**Work required**
Repeat the lines from the one containing "Where should I click to: Click the Login" through the one containing "tap(19, 27)", inclusive, exactly as they stand.
— START Listed records —
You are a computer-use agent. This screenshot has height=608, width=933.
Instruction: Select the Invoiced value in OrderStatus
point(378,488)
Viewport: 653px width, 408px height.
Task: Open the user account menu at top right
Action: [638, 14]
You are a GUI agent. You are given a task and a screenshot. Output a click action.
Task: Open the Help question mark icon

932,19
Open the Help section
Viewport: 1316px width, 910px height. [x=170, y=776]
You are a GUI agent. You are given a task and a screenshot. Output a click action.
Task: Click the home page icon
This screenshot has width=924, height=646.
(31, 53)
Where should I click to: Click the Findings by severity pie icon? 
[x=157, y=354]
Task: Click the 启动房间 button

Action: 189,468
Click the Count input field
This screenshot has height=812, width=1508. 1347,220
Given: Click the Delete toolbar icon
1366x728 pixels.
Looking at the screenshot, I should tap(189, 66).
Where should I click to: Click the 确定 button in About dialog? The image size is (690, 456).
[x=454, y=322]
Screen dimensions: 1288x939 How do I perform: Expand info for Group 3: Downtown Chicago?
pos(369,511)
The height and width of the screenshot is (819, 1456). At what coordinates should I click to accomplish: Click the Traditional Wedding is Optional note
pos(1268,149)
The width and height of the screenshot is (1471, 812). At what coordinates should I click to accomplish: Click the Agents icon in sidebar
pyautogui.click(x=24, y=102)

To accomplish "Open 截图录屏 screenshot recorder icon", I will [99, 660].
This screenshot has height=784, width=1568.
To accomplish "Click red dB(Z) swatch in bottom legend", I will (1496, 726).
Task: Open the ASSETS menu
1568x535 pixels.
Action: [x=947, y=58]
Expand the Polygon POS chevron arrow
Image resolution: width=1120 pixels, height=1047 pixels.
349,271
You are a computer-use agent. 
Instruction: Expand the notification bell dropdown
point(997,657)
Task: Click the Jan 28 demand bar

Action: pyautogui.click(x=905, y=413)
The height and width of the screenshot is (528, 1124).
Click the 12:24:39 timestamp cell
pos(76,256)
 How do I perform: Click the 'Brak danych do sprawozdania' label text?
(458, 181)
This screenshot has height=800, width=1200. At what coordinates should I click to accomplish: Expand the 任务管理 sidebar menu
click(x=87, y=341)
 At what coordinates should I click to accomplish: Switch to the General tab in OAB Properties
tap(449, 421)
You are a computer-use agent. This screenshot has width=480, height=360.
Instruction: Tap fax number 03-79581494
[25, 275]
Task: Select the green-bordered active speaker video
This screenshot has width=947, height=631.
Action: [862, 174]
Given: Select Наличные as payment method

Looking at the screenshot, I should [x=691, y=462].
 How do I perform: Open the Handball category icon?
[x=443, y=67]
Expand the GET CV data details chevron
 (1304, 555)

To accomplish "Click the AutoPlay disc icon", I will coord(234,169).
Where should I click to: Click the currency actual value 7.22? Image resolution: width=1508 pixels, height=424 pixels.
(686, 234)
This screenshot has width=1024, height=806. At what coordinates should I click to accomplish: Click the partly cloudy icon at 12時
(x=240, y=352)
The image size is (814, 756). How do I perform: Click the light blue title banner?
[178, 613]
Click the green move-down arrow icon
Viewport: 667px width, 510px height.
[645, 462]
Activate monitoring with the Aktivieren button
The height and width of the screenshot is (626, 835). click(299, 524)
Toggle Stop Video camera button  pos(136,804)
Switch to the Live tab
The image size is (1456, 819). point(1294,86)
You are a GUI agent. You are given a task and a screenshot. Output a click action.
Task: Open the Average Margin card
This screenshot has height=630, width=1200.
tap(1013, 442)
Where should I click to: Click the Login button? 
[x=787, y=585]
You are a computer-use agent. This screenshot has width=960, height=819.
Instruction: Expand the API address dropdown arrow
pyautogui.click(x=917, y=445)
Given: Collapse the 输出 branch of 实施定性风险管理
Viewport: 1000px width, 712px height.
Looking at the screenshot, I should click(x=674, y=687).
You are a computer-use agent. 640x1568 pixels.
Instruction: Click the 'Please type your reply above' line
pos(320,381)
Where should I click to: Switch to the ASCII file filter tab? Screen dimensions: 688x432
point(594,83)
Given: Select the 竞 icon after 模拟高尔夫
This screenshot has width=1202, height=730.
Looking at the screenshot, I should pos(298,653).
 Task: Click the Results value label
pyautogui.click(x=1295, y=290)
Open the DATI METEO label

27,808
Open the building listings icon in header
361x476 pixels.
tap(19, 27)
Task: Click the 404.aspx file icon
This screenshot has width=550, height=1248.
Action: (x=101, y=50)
— END Listed records —
**The reply**
Where should I click to: Click the Login button? 
[x=787, y=585]
You are a computer-use agent. This screenshot has width=960, height=819.
Instruction: Expand the API address dropdown arrow
pyautogui.click(x=917, y=445)
Given: Collapse the 输出 branch of 实施定性风险管理
Viewport: 1000px width, 712px height.
Looking at the screenshot, I should click(x=674, y=687).
You are a computer-use agent. 640x1568 pixels.
Instruction: Click the 'Please type your reply above' line
pos(320,381)
Where should I click to: Switch to the ASCII file filter tab? Screen dimensions: 688x432
point(594,83)
Given: Select the 竞 icon after 模拟高尔夫
This screenshot has width=1202, height=730.
Looking at the screenshot, I should pos(298,653).
 Task: Click the Results value label
pyautogui.click(x=1295, y=290)
Open the DATI METEO label

27,808
Open the building listings icon in header
361x476 pixels.
tap(19, 27)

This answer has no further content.